- Opdrachten
- a) Citeer uit het fragment over het gezondheidsinformatiesysteem letterlijk het deel dat begint met "Het Decreet voert, naast" en eindigt met "patiënten kunnen bedreigen.".
- b) Wat moet elk ziekenhuis volgens het fragment over het gezondheidsinformatiesysteem verplicht opstellen?

- Fragment
Het Decreet voert twee informatiesystemen in: een operationeel en een epidemiologisch systeem. Het eerste systeem wil de gegevensuitwisseling tussen de actoren optimaliseren. Het tweede systeem is gericht op de ondersteuning van het gezondheidsbeleid. De deelname aan het gezondheidsinformatiesysteem is voor de Vlaamse actoren uit de gezondheidszorg verplicht.
Het Decreet voert, naast de reeds bestaande - klassieke - dossiers, een nieuw dossier in: het individueel gezondheidsdossier. Het operationeel systeem houdt in dat zorgverleners een individueel gezondheidsdossier moeten opstellen. Evenzeer moeten zij een elektronische registratie bijhouden van de meest relevante gegevens uit dat dossier. Deze elektronische registratie vormt dan de basis voor het epidemiologisch systeem. Dat laatste systeem bestaat namelijk in functie van de volksgezondheid, de controle van het beleid, … 109
246. Nog vernoemenswaardig is dat elk ziekenhuis verplicht een privacyreglement moet opstellen. Dat is een intern reglement dat antwoorden probeert te formuleren op verschillende vragen met betrekking tot handelingen die de privacy van patiënten kunnen bedreigen.

- Gegeven regels
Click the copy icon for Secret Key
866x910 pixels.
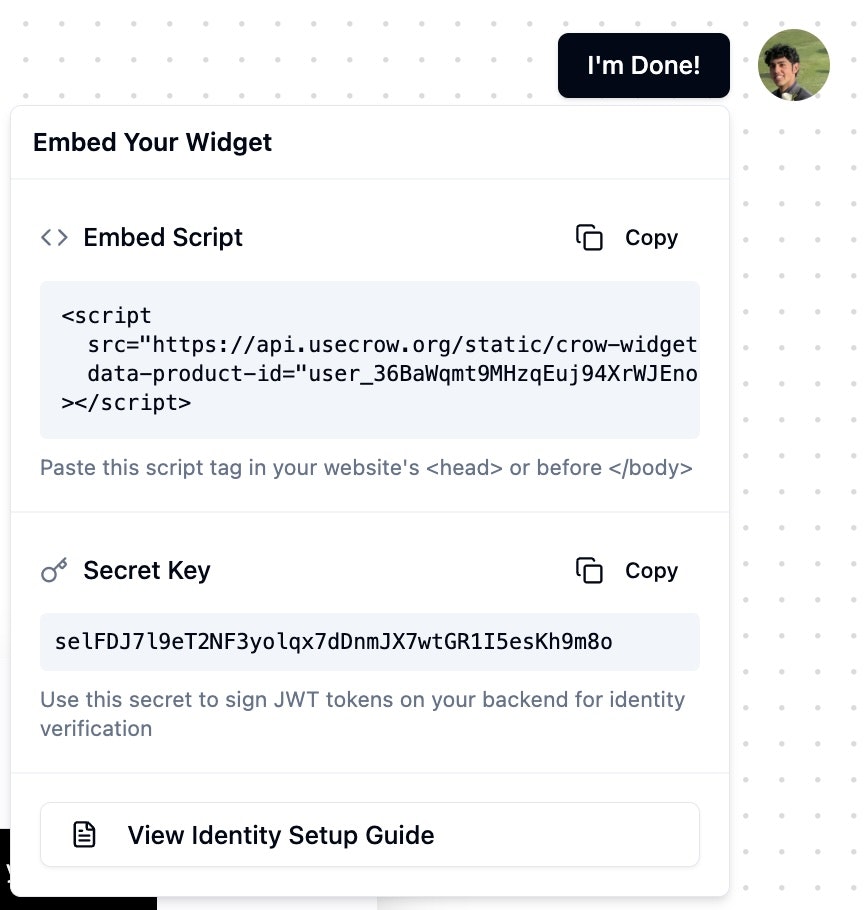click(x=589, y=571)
==
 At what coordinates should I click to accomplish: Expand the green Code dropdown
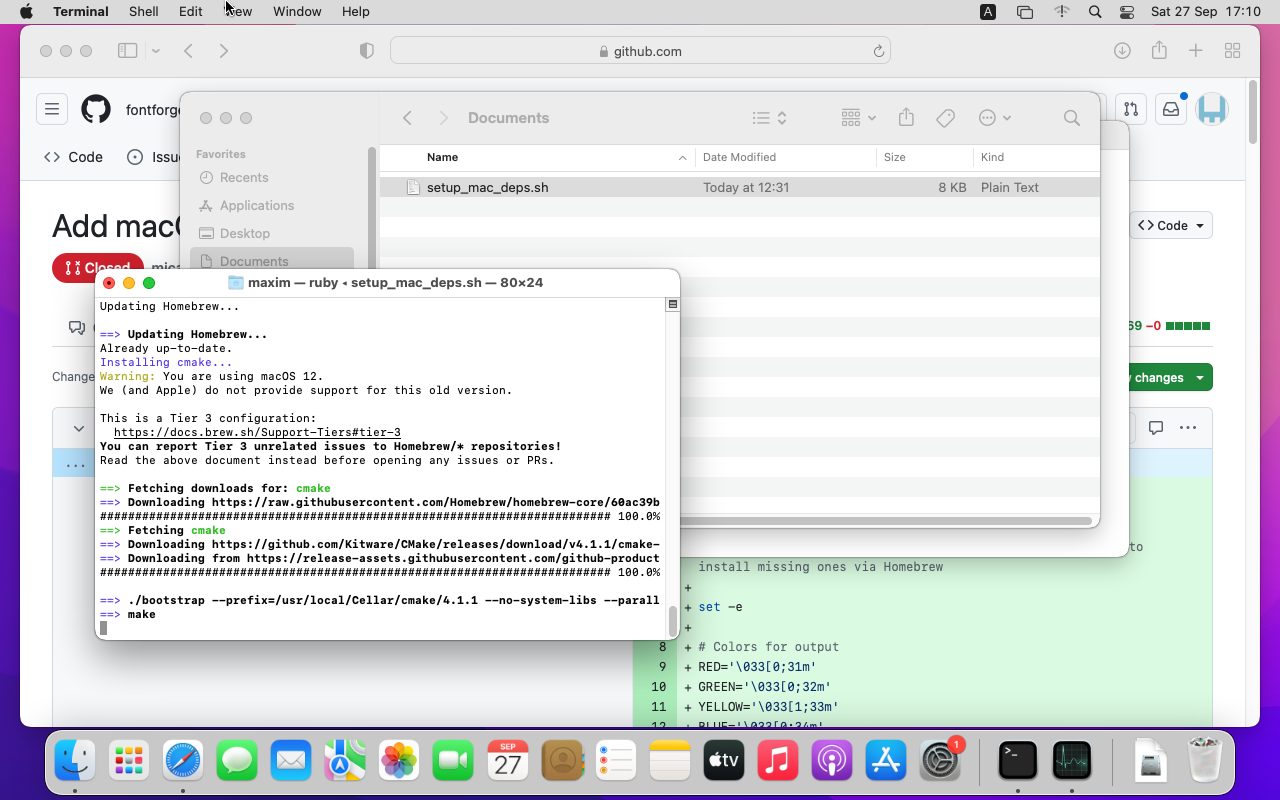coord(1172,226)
==
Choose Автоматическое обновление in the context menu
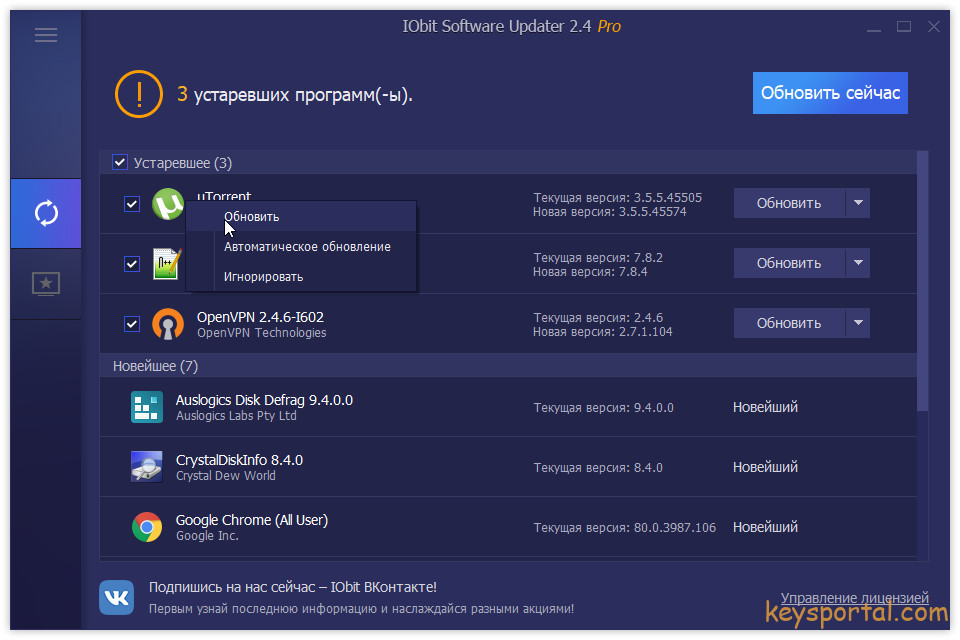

- Antwoorden
- a)
Het Decreet voert, naast de reeds bestaande - klassieke - dossiers, een nieuw dossier in: het individueel gezondheidsdossier. Het operationeel systeem houdt in dat zorgverleners een individueel gezondheidsdossier moeten opstellen. Evenzeer moeten zij een elektronische registratie bijhouden van de meest relevante gegevens uit dat dossier. Deze elektronische registratie vormt dan de basis voor het epidemiologisch systeem. Dat laatste systeem bestaat namelijk in functie van de volksgezondheid, de controle van het beleid, … 109
246. Nog vernoemenswaardig is dat elk ziekenhuis verplicht een privacyreglement moet opstellen. Dat is een intern reglement dat antwoorden probeert te formuleren op verschillende vragen met betrekking tot handelingen die de privacy van patiënten kunnen bedreigen.

- b) Een privacyreglement.